A reader sends the following:

I saw Archbishop Gregory’s official photo yesterday and I have some concern.

I don’t often write to anyone, and usually just read the blogs with amusement and sometimes despair.  Anyway, I recently moved to Memphis, TN and joined the Cathedral Parish.  As you probably know our bishop J. Terry Steib is Afican-American.  After my first Sunday mass, I noticed on the wall that the bishops coat of arms contained the background colors of black, red, and green.  If you are not aware,  these are the colors of the black nationalist’s movement and pan-africanism.  I won’t go into what they represent.

When I saw Archbishop Gregory’s photo yesterday, I noticed that these same colors were on his pectoral cross.  Now I think that it is commendable that he is proud of his heritage but I haven’t noticed Archbishop O’Malley or Cardinal Rigali sporting the tricolors of Ireland or Italy on their pectoral crosses.  My first reaction was that if the Archbishop wanted to sport colors on his cross maybe red, white and blue would be more appropriate, but even that would smack of a nationalism that our “universal” church should be above.  Perhaps due to my poor catechetical training or the overall loss of Catholic symbols in the last few years I fail to understand the meaning of this very visible symbol.  I would think that it would represent the Archbishop’s office and his leadership position.

As a bishop of the Roman Catholic Church, Archbishop Gregory is a successor of the apostles who were told to go and preach to “all nations”.  Perhaps a simple gold or silver pectoral cross or better yet a simple wooden crucifix would best represent the Catholic people of the Church of Atlanta.

You may not be interested in this at all and view it as petty on my part, but it strikes me as just another Catholic Christian symbol that has lost it’s meaning and is now used as a divisive political statement.

What do you think? Are Archbishop Gregory and Bishop Steib advancing an agenda beyond that of the Gospel?

Written by
Domenico Bettinelli
9 comments
  • It’s conventional for an ordinary’s coat of arms to represent the see on the left half of the shield and the bishop himself on the right half (that is, left and right as seen from an observer’s POV). 

    A reference to personal details about the bishop isn’t out of place.  For example, Abp. Gregory’s predecessor had colors from his Irish parents’ family crests in his.

  • I think there is nothing to be concerned about.  The Abp. is proud of his heritage as many Catholics are and the unique contribution the heritage brings to the universal church.

  • I think this is absurd.  Archbishop Gregory is American of African descent.  Archbishop O’Malley is American of Irish descent.  If they want to put their family or ethnic background on their coat of arms they may.  O’Malley has his family crest (three ships) on his coat of arms.  If I were a bishop, and I never will, thank God, I would put my family crest (red deer) on my coat of arms.

  • My take to your reader is, as a member of the Archdiocese, is watch your liturgy, it will get even more bizarre than it already now is.
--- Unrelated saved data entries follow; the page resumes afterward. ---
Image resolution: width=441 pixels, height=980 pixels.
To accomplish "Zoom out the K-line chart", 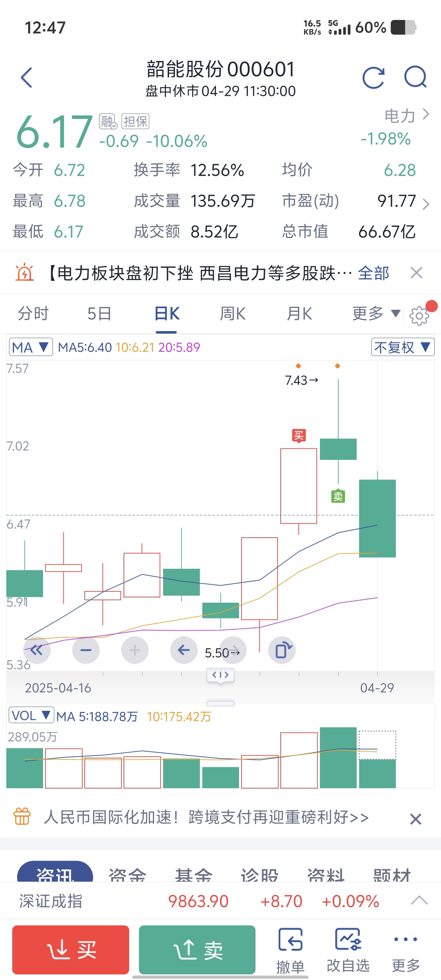I will [86, 650].
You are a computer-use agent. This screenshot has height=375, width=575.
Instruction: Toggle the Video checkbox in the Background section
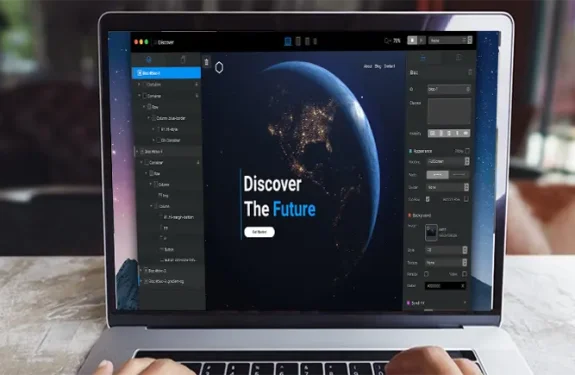[x=464, y=273]
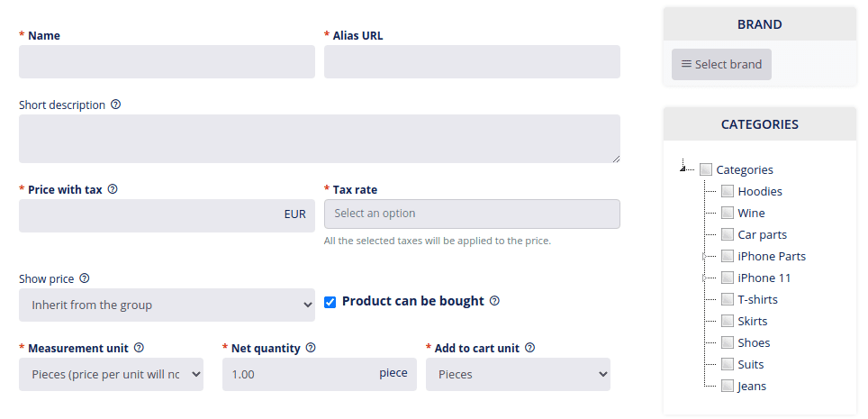Open the Tax rate select box
The width and height of the screenshot is (868, 419).
472,214
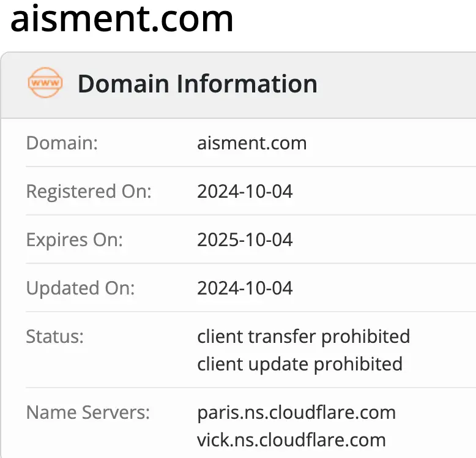Click vick.ns.cloudflare.com name server
The width and height of the screenshot is (476, 458).
click(x=291, y=440)
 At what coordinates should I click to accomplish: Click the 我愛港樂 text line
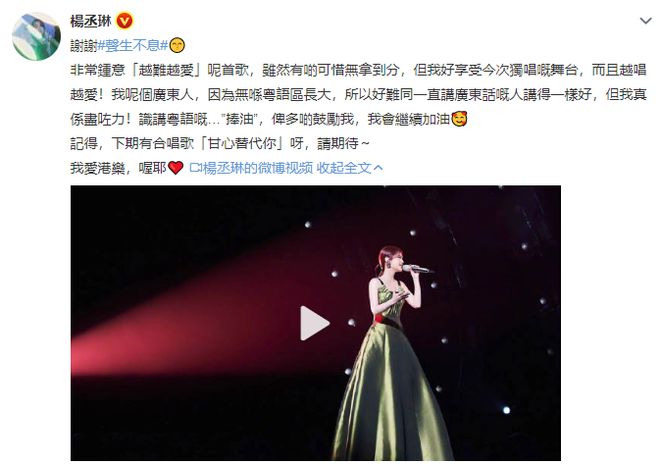click(x=97, y=168)
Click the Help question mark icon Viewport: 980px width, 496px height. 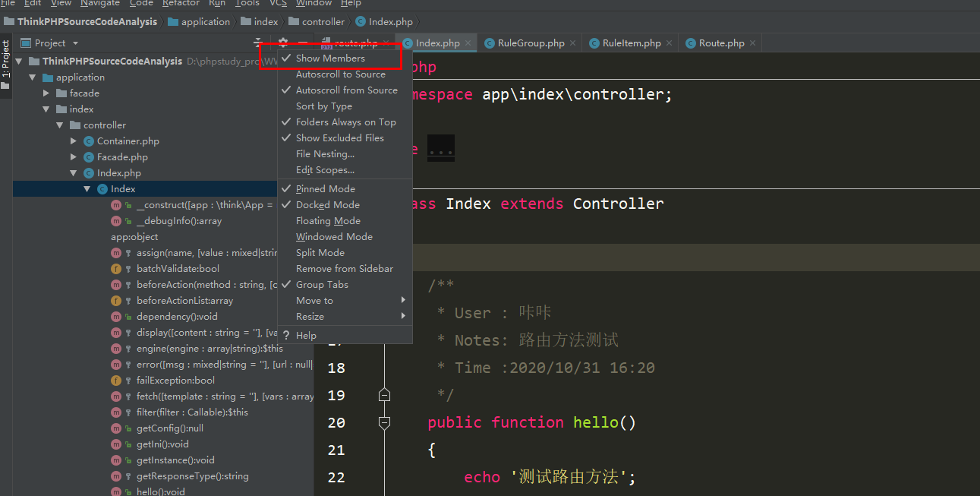[x=285, y=336]
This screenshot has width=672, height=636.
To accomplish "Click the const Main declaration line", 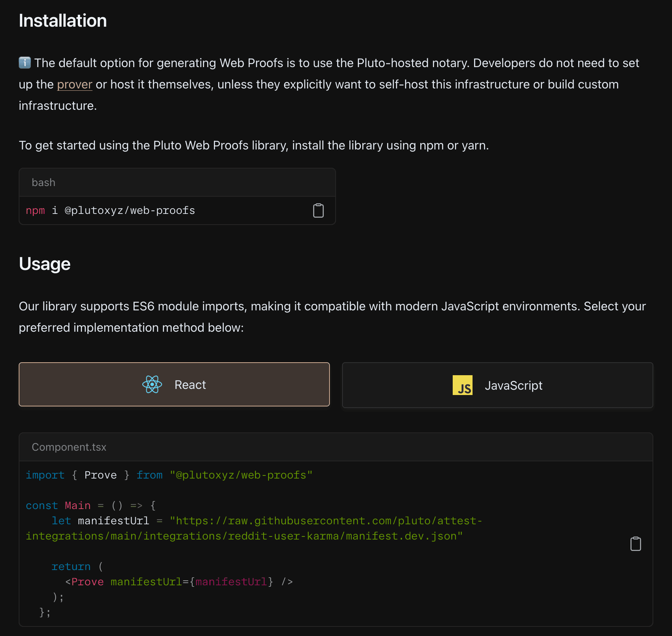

Watch the Perpetual Adoration established by his predecessor.  Will it even continue?  And if it does, what new twists will it have added to it?
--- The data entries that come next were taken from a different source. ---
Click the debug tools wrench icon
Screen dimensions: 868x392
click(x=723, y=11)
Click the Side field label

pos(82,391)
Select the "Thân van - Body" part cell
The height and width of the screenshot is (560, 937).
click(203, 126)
    Probably the most concerning element to this new archbishop is his allegiance to his mentor, one of the most heterodox prelates in American history. That man is Cardinal “Seamless Garment” Bernardine. 
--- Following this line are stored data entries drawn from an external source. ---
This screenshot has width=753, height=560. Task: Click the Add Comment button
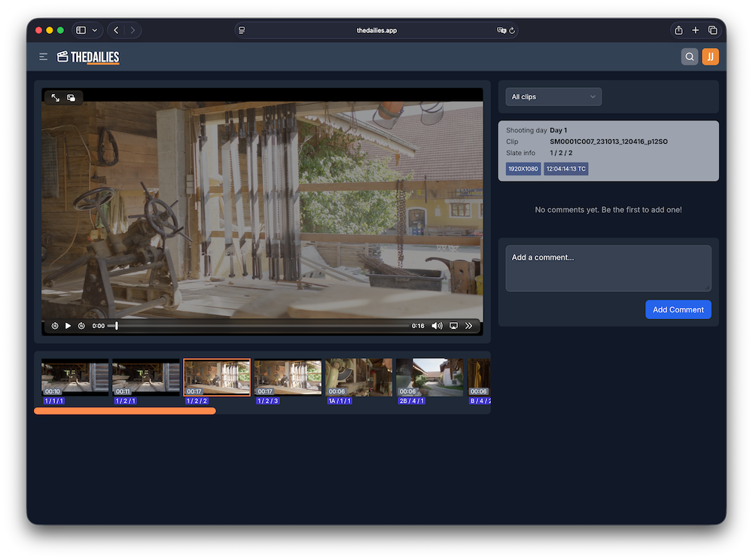678,309
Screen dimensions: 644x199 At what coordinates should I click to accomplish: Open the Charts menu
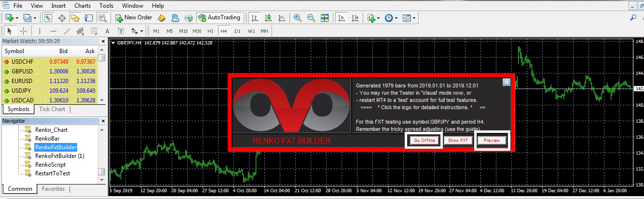click(82, 6)
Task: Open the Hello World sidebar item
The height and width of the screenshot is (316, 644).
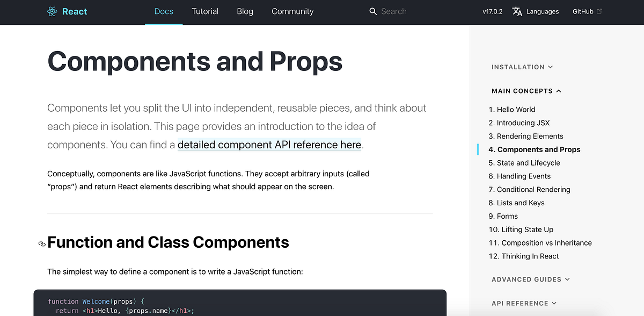Action: pos(512,109)
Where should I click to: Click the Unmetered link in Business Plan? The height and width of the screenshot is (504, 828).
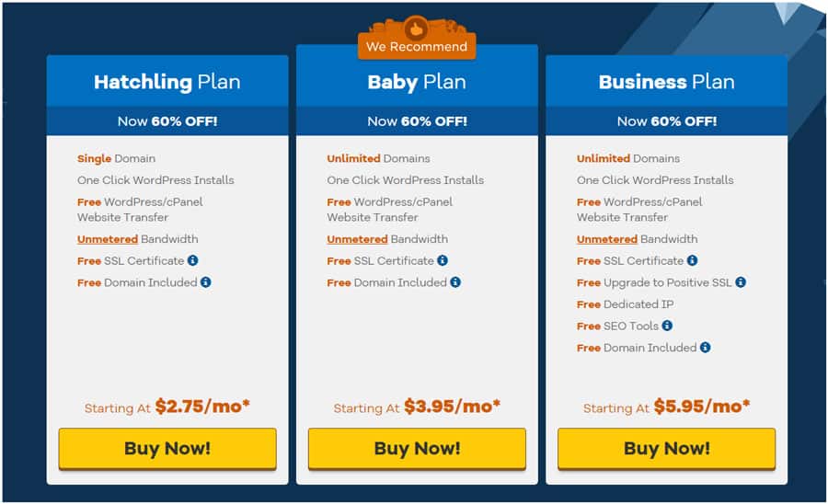[607, 239]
    Our new Archbishop has given every indication of being a Liberal.  Just what we need.

  • It argues for a certain slackness in Abp Gregory.  It suggests, accurately or not, that his dedication to the cross is less than total.  Insipid adornment of this type became common with priests during the 70’s, a time when a good many clergymen were obsessed with showing that, vicar of Christ or not, they were really cool, relevant dudes.  It was supposed to go over big with the “kids”, but instead has proved embarrassing to all concerned.  It literally screams, “I am not a serious man.”

  • I realize that folks are concerned about the orthodoxy, or lack of same, amongst our bishops.

    That’s fine.

    But must you act silly in order to prove your concern? Because careful or careless scrutiny of bishop’s coat of arms in order to judge his orthodoxy is, in my opinion (which is pretty on the mark…again, in my opinion) pretty lame. Bordering, I might add—and choose to do so—desperate.

    Take a bishop, any bishop, you consider top notch. Post his name here. And then let’s all analyze his coat of arms.

    grin

  • Kelly,
    We would not be scrutinizing it if he were not hanging it out for all to see, on, of all things, his cross.  For a Saturday Night Live comedy writer to reduce the ineffable to the absurd is to be expected.  But an archbishop?  For crying out loud, somebody buy the man a lapel pin.